Lalu sambil menjilati bibirnya saya letakkan kursi Laura supaya posisinya berbaring dan tanganku mulai memainkan payudara yang agak besar, dia menghela napas, “Ahh, perlahan Andhi sakit ya ..” Seiring selagi dia mulai menyukai saya bagaimana caranya. Memainkan dua buah dada yang masih terbungkus seragam.
Mulutku mulai menurun di lebih kurang tenggorokannya selagi tanganku mulai membuka kancing seragam dan langsung menerkam dadanya yang masih terbungkus miniset “kurus” layaknya “minishet” yang membayangkan beruang menambah gairahku dan langsung menjalankan mulutku ke dadanya.

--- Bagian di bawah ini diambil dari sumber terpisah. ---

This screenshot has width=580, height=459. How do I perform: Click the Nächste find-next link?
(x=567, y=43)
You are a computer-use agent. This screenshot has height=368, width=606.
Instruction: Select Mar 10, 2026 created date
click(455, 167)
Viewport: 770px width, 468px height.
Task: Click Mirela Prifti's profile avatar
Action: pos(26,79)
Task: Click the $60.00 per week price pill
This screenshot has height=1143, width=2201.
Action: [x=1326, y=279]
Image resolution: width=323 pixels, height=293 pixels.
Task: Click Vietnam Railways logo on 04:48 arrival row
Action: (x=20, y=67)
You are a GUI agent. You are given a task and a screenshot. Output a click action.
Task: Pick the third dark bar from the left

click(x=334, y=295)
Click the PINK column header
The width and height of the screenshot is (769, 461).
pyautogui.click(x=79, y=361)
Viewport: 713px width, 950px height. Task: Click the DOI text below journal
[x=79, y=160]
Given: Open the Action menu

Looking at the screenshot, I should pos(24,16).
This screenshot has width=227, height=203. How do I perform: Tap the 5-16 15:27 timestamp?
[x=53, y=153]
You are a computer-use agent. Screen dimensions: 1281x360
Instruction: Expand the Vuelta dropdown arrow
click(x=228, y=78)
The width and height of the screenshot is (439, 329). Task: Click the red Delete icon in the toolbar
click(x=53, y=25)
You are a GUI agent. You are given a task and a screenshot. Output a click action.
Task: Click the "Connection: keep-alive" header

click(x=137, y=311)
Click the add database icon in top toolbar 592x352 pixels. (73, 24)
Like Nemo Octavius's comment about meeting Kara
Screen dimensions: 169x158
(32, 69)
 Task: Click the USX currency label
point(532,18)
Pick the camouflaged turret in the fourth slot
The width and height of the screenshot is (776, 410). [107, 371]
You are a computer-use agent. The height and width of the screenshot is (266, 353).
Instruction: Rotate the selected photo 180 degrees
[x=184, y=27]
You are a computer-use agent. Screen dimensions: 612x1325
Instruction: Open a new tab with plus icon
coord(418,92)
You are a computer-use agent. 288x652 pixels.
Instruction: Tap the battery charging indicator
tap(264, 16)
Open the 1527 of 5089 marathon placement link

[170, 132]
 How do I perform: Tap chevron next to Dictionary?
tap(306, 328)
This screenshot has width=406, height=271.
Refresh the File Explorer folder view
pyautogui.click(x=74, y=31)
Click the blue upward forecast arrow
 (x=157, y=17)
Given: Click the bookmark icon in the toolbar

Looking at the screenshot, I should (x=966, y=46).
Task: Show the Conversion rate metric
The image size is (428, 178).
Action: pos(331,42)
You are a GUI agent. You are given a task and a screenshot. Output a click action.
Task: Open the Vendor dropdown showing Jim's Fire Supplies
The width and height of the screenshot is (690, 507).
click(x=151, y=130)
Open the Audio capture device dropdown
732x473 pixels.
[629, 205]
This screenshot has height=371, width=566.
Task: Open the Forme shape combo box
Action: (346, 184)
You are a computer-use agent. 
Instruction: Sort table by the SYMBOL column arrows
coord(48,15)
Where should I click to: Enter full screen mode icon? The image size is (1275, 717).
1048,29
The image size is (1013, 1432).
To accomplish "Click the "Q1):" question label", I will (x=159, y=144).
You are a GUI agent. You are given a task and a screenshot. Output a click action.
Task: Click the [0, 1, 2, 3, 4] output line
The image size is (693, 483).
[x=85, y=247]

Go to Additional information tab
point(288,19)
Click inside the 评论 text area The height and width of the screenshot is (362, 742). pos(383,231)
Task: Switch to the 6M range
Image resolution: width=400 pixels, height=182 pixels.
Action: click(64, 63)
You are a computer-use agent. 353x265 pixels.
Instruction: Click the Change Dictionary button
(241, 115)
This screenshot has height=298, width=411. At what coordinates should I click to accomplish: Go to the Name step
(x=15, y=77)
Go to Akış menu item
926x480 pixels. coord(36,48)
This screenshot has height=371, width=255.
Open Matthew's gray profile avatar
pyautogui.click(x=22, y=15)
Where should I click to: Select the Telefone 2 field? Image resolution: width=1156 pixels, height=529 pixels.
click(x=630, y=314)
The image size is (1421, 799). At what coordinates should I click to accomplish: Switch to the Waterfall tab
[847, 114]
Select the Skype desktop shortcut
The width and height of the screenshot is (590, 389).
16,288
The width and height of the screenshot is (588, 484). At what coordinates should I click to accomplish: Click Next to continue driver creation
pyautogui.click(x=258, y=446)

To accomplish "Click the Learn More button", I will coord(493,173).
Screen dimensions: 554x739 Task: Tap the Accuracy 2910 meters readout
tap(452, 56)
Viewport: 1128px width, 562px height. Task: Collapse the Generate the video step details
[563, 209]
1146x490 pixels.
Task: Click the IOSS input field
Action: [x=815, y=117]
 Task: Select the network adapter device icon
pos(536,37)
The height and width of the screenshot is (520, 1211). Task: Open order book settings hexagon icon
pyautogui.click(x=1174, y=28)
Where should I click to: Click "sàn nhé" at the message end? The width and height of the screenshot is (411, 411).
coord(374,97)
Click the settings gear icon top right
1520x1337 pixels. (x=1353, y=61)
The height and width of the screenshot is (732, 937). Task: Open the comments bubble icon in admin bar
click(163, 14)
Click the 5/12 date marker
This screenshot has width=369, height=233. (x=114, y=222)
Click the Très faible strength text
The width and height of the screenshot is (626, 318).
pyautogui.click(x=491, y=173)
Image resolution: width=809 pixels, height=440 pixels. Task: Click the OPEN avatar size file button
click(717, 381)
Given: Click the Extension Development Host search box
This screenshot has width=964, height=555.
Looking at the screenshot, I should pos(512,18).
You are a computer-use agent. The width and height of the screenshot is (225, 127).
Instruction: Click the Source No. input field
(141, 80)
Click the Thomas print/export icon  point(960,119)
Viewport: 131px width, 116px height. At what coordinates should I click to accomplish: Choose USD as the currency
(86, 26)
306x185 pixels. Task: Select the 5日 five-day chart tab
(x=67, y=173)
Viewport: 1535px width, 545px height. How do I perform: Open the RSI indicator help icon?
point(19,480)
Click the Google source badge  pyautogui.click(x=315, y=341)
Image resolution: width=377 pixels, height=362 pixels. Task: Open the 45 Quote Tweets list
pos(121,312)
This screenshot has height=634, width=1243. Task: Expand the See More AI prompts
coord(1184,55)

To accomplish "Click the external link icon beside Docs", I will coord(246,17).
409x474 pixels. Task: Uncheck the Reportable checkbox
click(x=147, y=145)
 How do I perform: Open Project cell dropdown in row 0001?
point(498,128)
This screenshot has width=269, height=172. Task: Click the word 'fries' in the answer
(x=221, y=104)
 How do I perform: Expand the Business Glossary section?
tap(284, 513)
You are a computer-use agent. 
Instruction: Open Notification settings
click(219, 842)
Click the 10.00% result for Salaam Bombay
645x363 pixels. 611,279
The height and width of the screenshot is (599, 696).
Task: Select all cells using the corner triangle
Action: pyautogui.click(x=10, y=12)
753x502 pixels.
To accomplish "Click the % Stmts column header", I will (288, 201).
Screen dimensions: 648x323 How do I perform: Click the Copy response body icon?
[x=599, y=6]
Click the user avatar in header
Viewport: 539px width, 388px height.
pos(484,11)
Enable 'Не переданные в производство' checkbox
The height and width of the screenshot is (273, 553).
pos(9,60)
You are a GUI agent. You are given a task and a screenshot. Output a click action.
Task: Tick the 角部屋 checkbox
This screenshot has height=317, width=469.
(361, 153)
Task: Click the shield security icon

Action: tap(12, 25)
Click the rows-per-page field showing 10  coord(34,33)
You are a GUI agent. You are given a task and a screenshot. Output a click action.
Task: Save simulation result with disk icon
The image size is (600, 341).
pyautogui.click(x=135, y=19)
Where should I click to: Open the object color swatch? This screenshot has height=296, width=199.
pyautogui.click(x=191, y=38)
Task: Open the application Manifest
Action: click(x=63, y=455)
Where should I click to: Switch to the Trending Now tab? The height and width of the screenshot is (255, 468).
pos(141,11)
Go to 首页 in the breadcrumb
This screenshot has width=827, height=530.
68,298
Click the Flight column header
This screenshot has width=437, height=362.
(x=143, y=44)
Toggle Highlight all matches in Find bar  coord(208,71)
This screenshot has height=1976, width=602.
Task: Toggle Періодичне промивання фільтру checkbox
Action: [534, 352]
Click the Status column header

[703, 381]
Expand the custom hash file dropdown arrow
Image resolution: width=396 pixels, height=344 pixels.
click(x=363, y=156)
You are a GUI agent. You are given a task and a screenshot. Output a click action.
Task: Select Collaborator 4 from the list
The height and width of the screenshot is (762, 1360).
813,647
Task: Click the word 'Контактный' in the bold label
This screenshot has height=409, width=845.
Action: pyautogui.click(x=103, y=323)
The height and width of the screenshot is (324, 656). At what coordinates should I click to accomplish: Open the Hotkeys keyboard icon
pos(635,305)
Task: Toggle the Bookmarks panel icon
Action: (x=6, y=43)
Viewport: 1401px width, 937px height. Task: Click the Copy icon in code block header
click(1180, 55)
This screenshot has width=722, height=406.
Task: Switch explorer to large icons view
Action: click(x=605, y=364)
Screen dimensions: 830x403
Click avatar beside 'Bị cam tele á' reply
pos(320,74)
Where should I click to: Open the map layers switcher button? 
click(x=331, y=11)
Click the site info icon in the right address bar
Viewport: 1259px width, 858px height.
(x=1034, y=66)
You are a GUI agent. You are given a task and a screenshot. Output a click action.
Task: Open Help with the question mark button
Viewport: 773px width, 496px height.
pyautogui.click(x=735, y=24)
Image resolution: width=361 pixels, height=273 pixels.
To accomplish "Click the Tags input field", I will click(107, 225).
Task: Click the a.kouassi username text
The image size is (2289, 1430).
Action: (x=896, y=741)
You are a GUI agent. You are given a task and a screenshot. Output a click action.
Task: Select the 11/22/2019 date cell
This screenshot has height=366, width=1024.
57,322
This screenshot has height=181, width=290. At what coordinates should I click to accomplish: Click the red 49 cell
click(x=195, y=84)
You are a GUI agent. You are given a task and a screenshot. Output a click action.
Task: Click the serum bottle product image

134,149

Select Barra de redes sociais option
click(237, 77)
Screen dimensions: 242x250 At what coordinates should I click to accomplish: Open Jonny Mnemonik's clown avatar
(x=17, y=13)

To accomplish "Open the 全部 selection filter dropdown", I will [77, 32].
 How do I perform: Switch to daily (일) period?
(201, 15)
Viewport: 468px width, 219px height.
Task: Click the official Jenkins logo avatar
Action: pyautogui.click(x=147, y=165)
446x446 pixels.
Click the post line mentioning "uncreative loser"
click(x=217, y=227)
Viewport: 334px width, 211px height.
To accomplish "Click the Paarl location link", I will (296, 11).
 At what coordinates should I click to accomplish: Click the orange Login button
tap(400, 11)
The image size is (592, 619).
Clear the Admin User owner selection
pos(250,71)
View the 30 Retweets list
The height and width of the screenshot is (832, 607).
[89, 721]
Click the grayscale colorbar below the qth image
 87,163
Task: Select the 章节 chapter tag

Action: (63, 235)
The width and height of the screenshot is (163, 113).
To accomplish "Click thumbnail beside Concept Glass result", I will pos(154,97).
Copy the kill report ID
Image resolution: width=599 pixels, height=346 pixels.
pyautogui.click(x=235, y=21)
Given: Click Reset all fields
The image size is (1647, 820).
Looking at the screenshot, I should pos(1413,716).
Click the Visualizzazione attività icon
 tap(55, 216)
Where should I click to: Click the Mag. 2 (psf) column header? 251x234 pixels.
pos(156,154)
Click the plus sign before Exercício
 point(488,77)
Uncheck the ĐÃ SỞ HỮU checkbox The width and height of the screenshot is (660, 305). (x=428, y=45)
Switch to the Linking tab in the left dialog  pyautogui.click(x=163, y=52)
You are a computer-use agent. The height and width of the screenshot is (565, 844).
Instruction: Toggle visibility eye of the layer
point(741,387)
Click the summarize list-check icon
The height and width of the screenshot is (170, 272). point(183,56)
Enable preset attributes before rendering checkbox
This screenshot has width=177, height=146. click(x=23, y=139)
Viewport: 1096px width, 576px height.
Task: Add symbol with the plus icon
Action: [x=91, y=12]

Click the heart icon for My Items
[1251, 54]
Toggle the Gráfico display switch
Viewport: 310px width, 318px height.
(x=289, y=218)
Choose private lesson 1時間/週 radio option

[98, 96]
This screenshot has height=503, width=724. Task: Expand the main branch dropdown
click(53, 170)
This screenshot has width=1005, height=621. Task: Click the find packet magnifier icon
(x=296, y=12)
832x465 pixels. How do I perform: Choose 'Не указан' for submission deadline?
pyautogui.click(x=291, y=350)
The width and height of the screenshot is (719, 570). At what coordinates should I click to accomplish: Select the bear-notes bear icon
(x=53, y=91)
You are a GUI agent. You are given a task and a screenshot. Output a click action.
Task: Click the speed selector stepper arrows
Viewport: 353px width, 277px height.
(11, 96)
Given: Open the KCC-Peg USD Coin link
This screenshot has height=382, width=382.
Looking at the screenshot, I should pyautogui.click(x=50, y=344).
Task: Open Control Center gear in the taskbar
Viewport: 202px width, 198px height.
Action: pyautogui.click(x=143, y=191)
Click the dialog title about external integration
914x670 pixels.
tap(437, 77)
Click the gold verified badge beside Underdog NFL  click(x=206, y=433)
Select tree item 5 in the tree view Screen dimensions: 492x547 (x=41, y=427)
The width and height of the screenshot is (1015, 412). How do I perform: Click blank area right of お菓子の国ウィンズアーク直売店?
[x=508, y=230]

“Lepaskan dong dong miniset itu nanti basah?” Dia mendesah kecil.
“Ah tidak papa, baiklah,” selagi ia mulai membuka kancing “miniset”, dan mulai menghancurkan puting Laura yang saat ini bertelanjang dada. Sementara tangan kananku mulai bermain bersama lubang roknya yang telanjang berasal dari bokongnya dan tanganku tergelincir ke dalam rok dan mulai bermain-main bersama lubang yang hampir membasahi CD-nya yang kurus putih dan kartun Jepang.
Mulutku jatuh ke dalam celana dalam bersama kartun itu dan mulai membukanya, lantas menjilatnya dan menusuknya bersama lidahku. Laura hanya memejamkan mata dan mengisap bibirnya bersama bahagia hati.
Sesekali kuletakkan jari tengahku dan dipelintir di lubang feminin yang hanya ditutupi bersama bulu halus. Dia hanya capai rambutku dan duduk di kursi mobil mencegah rasa sakitnya. Setelah itu saya penat dan menjelaskan kepadanya, “Bergantian,” kataku.
Dia hanya dipatuhi dan saat ini saya di kursi mobil dan dia di bawah. Setelah itu saya capai tangannya dan membawanya untuk mulai menanggalkan pakaian saya “O’neal” dan menjatuhkannya. Lalu saya menyuruhnya memegang pangkal pahaku yang mulai tegang.
Dengan inisiatifnya sendiri dia mulai menggoyang pangkal pahaku.
“Kalau digini’in bagus bukan Andhi?” Tanyanya polos.
“Oh ya, itu bagus, tetapi kamu berkenan yang lebih baik?” Saya bertanya.
Tanpa bicara lagi, saya memegang kepalanya sejajar bersama eranganku dan mulutnya mencium pangkal pahaku. “Suck it up! Lezat sepert ,” dia dipatuhi dan mulai meremukkan pangkal pahaku dan sesekali mengisapnya.
Merasa tubuhku hampir habis saya menyuruhnya berhenti, dan Laura berhenti mengisap pangkal pahaku bersama ekspresi sedikit kecewa di wajahnya selagi ia mulai menikmati.